[Provided records]
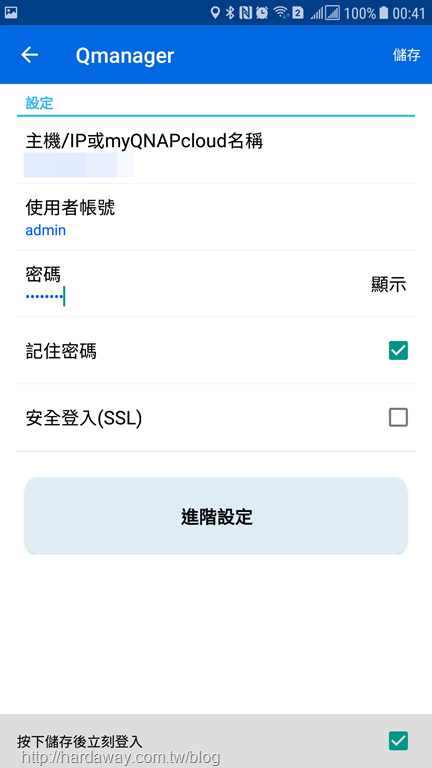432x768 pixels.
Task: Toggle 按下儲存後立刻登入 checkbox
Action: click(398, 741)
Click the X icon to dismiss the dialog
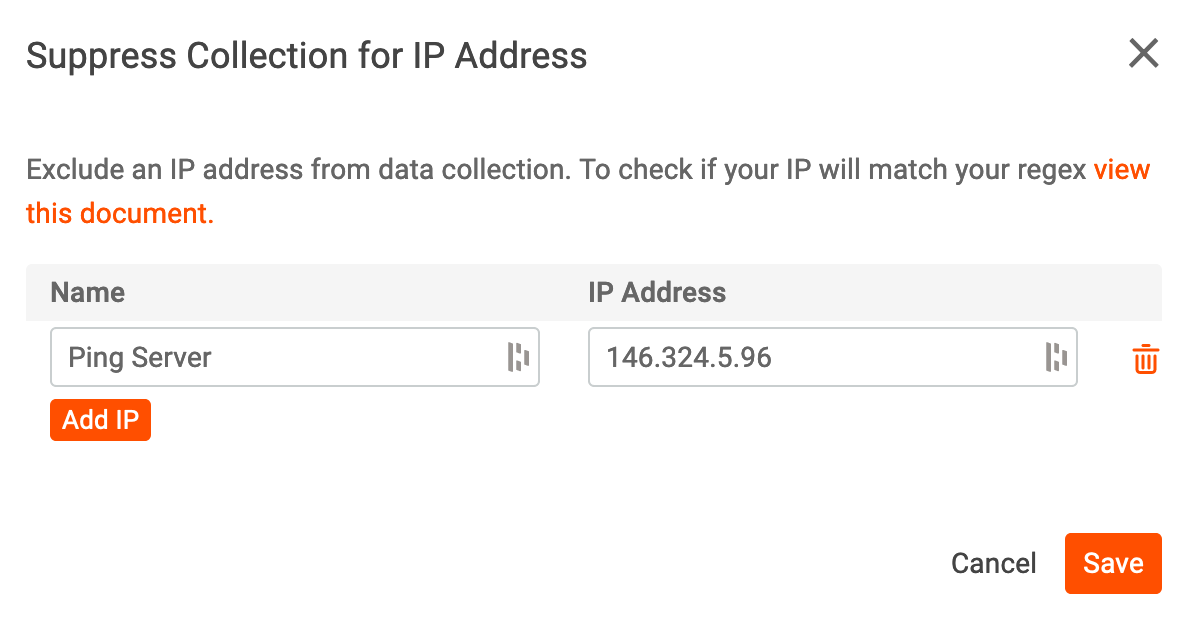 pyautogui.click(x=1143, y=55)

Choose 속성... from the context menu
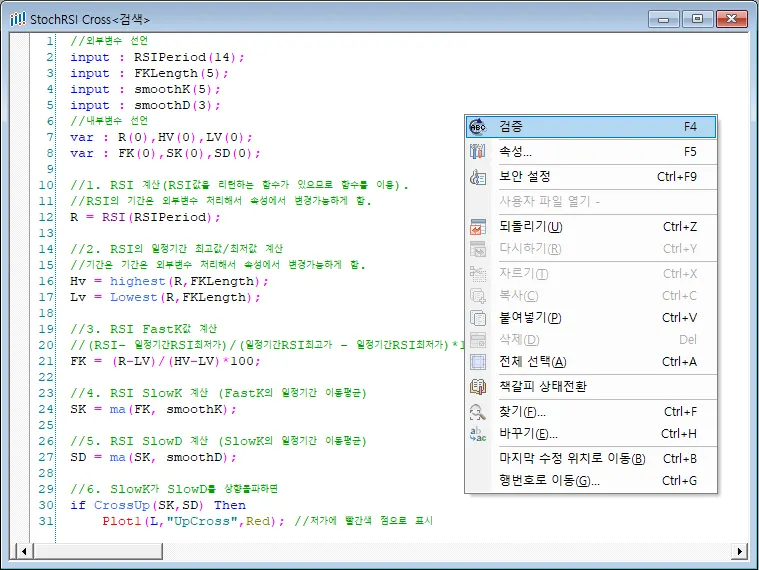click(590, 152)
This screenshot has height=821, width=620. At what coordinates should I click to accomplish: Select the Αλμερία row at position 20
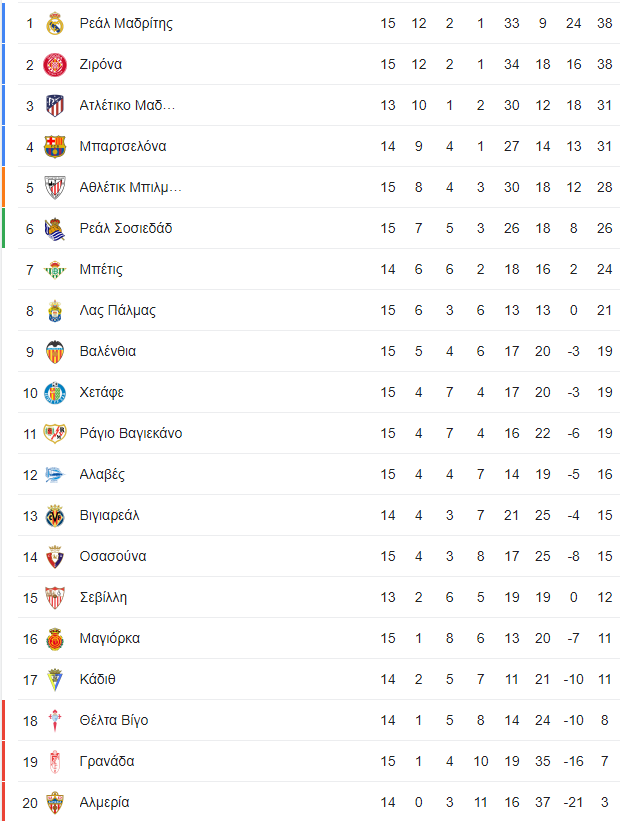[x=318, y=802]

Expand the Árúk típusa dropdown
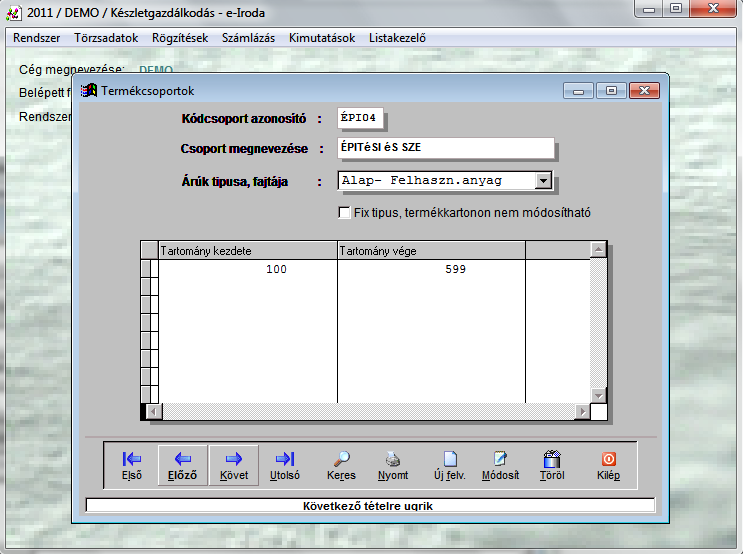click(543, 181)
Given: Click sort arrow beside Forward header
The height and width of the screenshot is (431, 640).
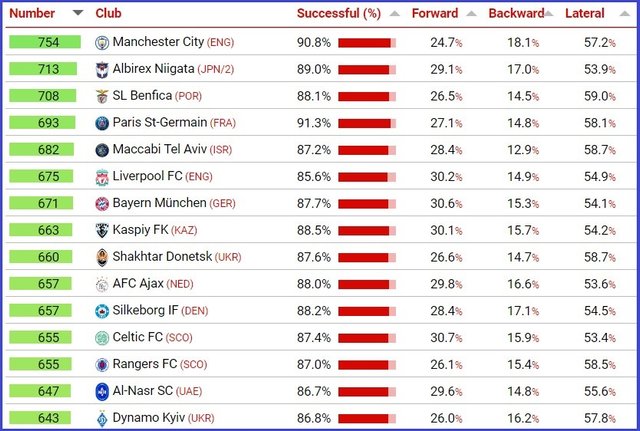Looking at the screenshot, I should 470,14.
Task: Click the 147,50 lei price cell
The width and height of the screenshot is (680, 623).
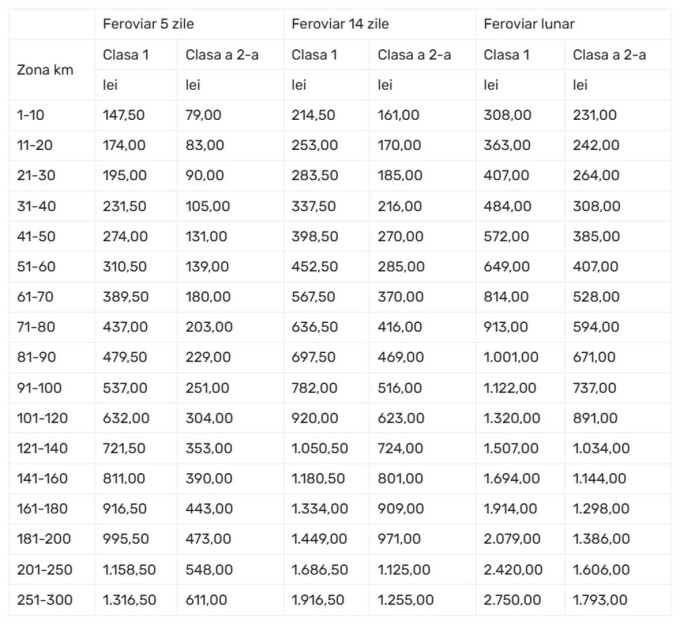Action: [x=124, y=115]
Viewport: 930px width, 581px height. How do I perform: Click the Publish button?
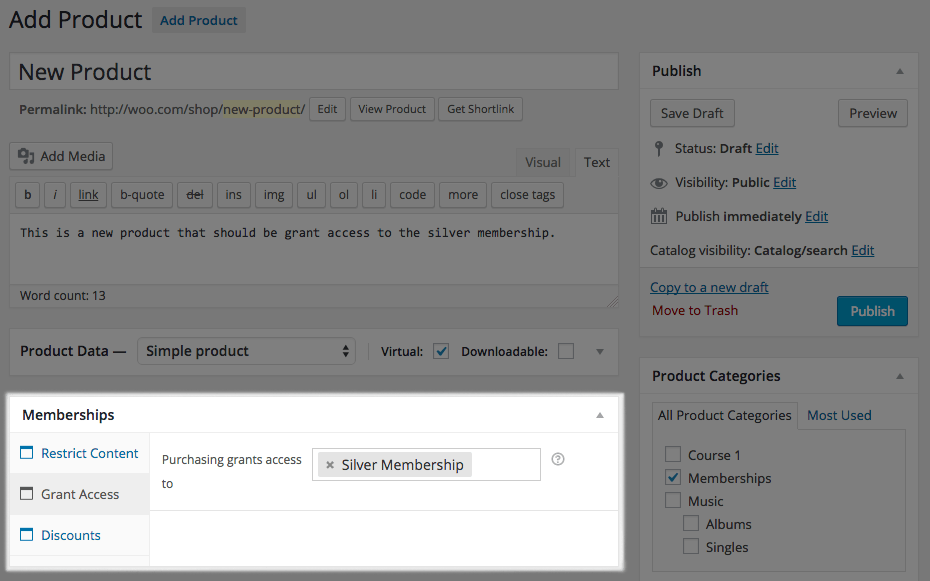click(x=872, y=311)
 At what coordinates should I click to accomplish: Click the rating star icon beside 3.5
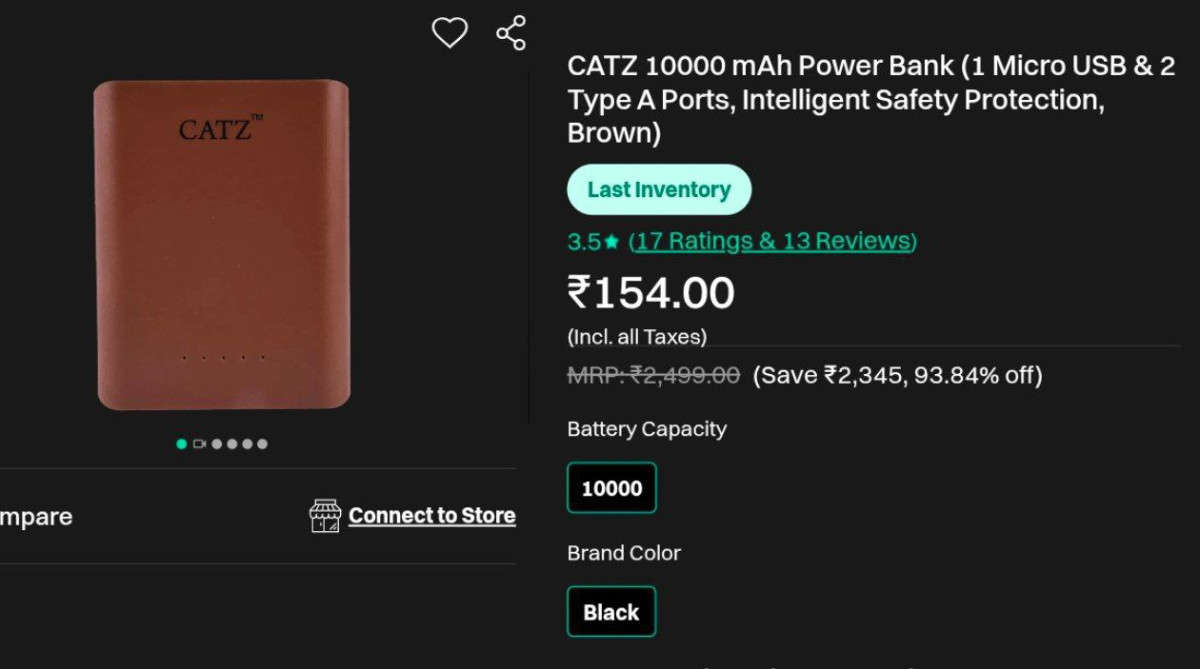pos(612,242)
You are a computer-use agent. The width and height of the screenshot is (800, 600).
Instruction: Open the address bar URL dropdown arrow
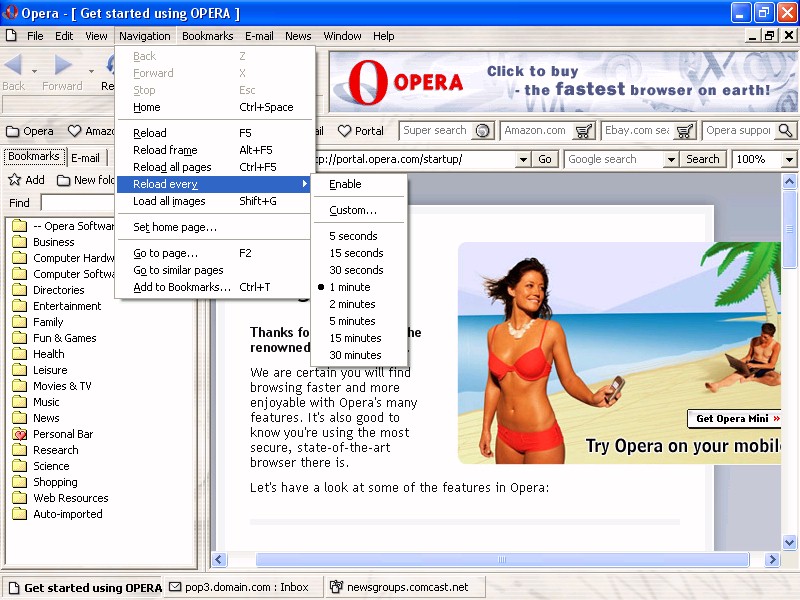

[Exercise brief]
Copy only what runs above from the line containing "Click the X icon to dismiss the dialog" through the line containing "Task: Click the 147,50 lei price cell", exactly. Leave out the pictures.

[Answer to this task]
Click the X icon to dismiss the dialog
 pyautogui.click(x=1143, y=55)

Choose 속성... from the context menu
click(590, 152)
This screenshot has height=821, width=620. At what coordinates should I click to accomplish: Select the Αλμερία row at position 20
[x=318, y=802]

Expand the Árúk típusa dropdown
click(543, 181)
Given: Click sort arrow beside Forward header
The height and width of the screenshot is (431, 640).
Looking at the screenshot, I should 470,14.
Task: Click the 147,50 lei price cell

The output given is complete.